Monitoring Misuse of Home Health Request for Anticipated Payments (RAPs)

According to the Centers for Medicare & Medicaid Services (CMS), under the Home Health Prospective Payment System (HH PPS), a RAP and a final claim are submitted for each 60-day episode period.  Medicare makes a split percentage payment for most HH PPS episode periods. The first payment is in response to a processed RAP, and the last is in response to a processed final claim. If the final claim is not received 120 days after the start date of the episode or 60 days after the paid date of the RAP (whichever is greater), the RAP payment will be canceled automatically by the Fiscal Intermediary Standard System (FISS). For additional information, refer to section 40.1 of the Medicare Claims Processing Manual (CMS Pub. 100-04, Ch. 10)External PDF

Effective, September 17, 2018, as instructed by CMS, CGS will routinely monitor FISS claim data to prevent instances of potential fraud, waste, and abuse. Such instances should be rare and includes, but is not limited to:

  • The number of final claims submitted is less than the number of RAPs submitted generally;
  • The number of final claims submitted late resulting in RAPs being auto-canceled; and
  • Other behavior/misuse causing a level of concern.

CGS will monitor FISS claim data for a reasonable period of time.
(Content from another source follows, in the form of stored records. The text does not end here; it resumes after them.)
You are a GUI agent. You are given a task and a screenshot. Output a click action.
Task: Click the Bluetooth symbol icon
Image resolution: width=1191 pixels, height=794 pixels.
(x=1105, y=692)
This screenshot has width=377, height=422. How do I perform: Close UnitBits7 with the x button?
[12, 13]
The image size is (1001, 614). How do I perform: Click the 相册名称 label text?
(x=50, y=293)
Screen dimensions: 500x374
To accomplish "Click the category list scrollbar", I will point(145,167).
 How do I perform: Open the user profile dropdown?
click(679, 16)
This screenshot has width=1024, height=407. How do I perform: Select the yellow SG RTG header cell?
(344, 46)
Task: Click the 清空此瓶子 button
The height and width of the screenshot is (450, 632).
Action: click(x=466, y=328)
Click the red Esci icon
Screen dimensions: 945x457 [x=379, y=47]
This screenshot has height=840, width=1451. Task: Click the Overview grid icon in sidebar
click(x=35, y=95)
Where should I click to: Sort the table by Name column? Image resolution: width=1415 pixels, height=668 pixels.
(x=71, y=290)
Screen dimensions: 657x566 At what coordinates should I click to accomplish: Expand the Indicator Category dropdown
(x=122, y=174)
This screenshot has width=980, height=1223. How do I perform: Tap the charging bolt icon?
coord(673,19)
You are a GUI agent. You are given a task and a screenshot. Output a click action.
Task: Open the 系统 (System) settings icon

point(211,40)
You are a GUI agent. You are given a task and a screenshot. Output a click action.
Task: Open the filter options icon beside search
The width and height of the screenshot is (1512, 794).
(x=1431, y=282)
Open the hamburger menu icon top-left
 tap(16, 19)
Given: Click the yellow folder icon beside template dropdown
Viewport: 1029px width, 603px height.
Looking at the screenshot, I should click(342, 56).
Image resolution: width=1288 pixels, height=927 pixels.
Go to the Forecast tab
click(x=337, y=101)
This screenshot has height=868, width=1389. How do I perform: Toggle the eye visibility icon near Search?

When monitoring identifies potential misuse any of the following steps may be taken.

  • Education;
  • Corrective Action Plan (CAP);
  • RAP suppression; and/or
  • Referral to the Unified Program Integrity Contractor (UPIC).

CGS will notify the HHA of the action taken and the next steps, upon completion of the monitoring period.

Home health providers should have internal processes and controls in place to ensure they meet CMS requirements related to RAP submissions.

For additional information, please refer to the Change Request 10789External PDF, New Instructions for Home Health Agency Misuse of Requests for Anticipated Payments.